For 18 days this winter, hundreds of thousands of Azb’s fellow Egyptians joined her in demonstrations in Cairo’s Tahrir Square that accomplished the unthinkable, forcing the ouster of the country’s autocratic leader of nearly 30 years, Hosni Mubarak.
But in the months since the revolution, Azb’s struggle has gone back to what it was before the uprising: a lonely fight that few in Egypt are inclined to join against a seemingly implacable foe. The youths who once were hailed for leading the revolution as national saviors and true voices of the Arab street are now seen by many as a nuisance, clogging traffic and spoiling the economy. Even Azb’s brother tells her she’s wasting her time.

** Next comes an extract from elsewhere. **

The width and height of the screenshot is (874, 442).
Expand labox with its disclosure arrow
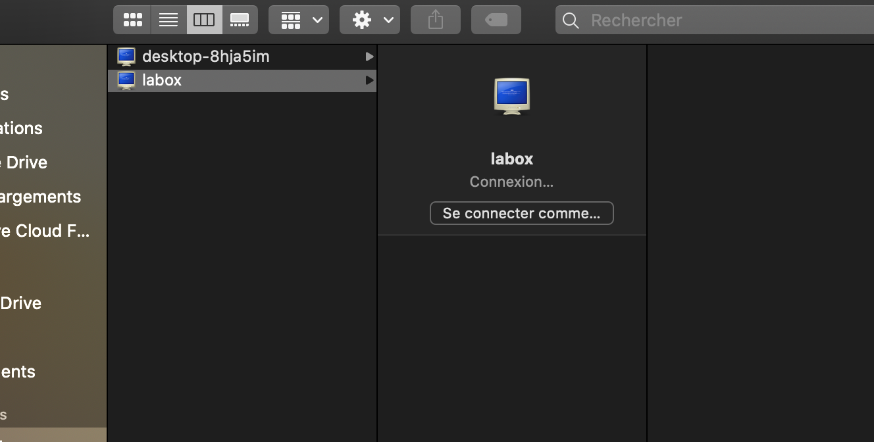point(369,80)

And yet to Azb, the stakes remain every bit as high as they were in February, when Mubarak fell. With the military in charge and elections on the way, this is the moment when Egypt will either live up to the ideals of those who fought and died for freedom, or revert to the old ways.

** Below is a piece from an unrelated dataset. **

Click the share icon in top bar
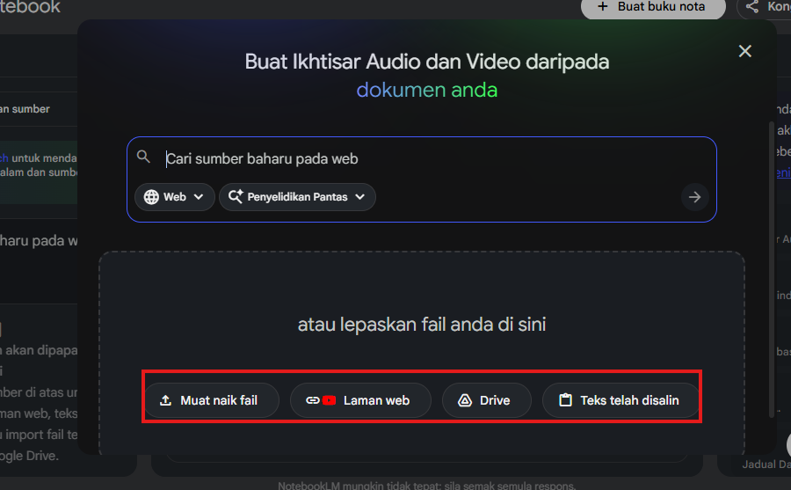This screenshot has width=791, height=490. point(752,7)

“Why are you silent?” she screams at passersby during demonstrations in the streets of the capital. “Do we have human rights yet?”
Her call is met with shrugs, or worse.
Azb is a dreamer, not a realist. She swears incessantly but is moved to tears by injustice. She screams for the end of military rule and for compensation and justice for the families of slain protesters. But when pressed on what exactly would satisfy her, she has no answer.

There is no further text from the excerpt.